Iliad si pappa Tim? Il governo osserva, la Borsa festeggia e i soliti noti fanno affari

Un’altra partita a risiko sulle telecomunicazioni

Il mercato italiano delle telecomunicazioni è ormai un campo di battaglia dove si gioca all’accaparramento selvaggio. Questa volta a muovere le pedine è Iliad, il colosso francese che, dopo aver abbattuto i prezzi della telefonia mobile, ora punta a divorare Tim. E, come sempre, mentre il grande gioco degli affari prosegue, chi paga il conto sono i cittadini e i lavoratori.

Gli incontri segreti al ministero: chi decide davvero il futuro delle telecomunicazioni?

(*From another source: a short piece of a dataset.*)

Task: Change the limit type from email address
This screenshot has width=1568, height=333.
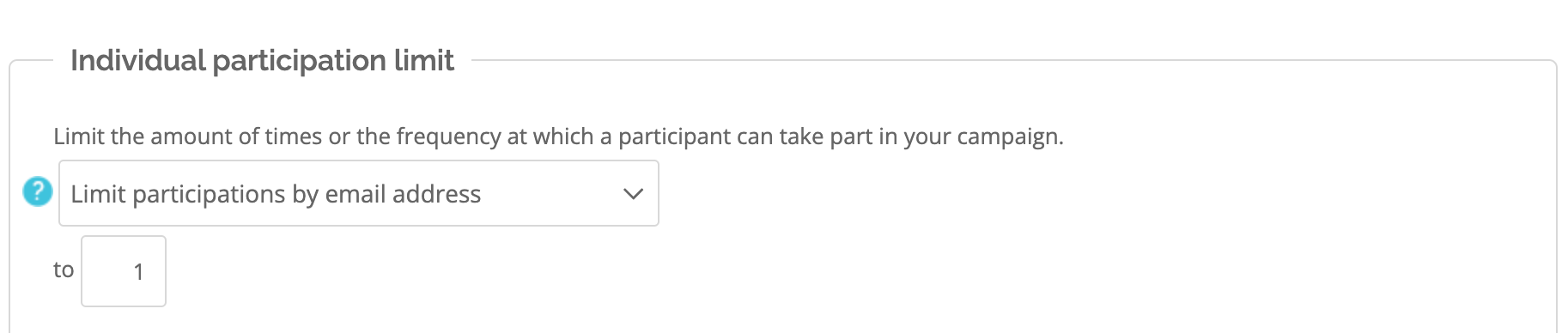Action: (x=359, y=193)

Nei giorni scorsi, emissari di Iliad si sono seduti ai tavoli del ministero dell’Economia, incontrando alti dirigenti per discutere il futuro del settore. Un caso? Difficile crederlo. Mentre il Mef, con il suo classico stile diplomatico, nega qualsiasi conferma, le voci di corridoio raccontano di progetti di aggregazioni strategiche, ovvero il modo elegante per dire: consolidiamo il mercato e facciamo sparire la concorrenza. L’obiettivo? Farla finita con la guerra dei prezzi, che negli ultimi anni ha ridotto i margini degli operatori e affondato i ricavi del settore, calati di 35% dal 2010 ad oggi.

E mentre i grandi operatori si lamentano, il dato che dovrebbe far riflettere è un altro: l’Italia è il penultimo Paese al mondo per il costo del gigabyte di dati, subito dopo Israele. Quindi, dovremmo piangere per loro o ringraziare chi ha reso la telefonia più accessibile?

Tim in vendita: chi mette le mani sulla rete?

Nel risiko delle telecomunicazioni, Tim è la preda più ambita. Dopo il tentativo fallito di comprare Vodafone, ora Iliad punta dritta sull’ex monopolista italiano. Ma non è la sola: sul tavolo c’è anche il fondo CVC, pronto a infilarsi nella partita. In particolare, gli occhi sono puntati sui servizi alle imprese, considerati la parte più redditizia di Tim.

E qui entra in scena il solito schema: i fondi di investimento non vogliono comprare tutta la compagnia, ma spezzettarla, spolpandola pezzo dopo pezzo per poi rivendere al miglior offerente. Un gioco già visto, con il solito epilogo: licenziamenti, disservizi e aumento delle tariffe.

Il governo osserva (e come sempre non decide)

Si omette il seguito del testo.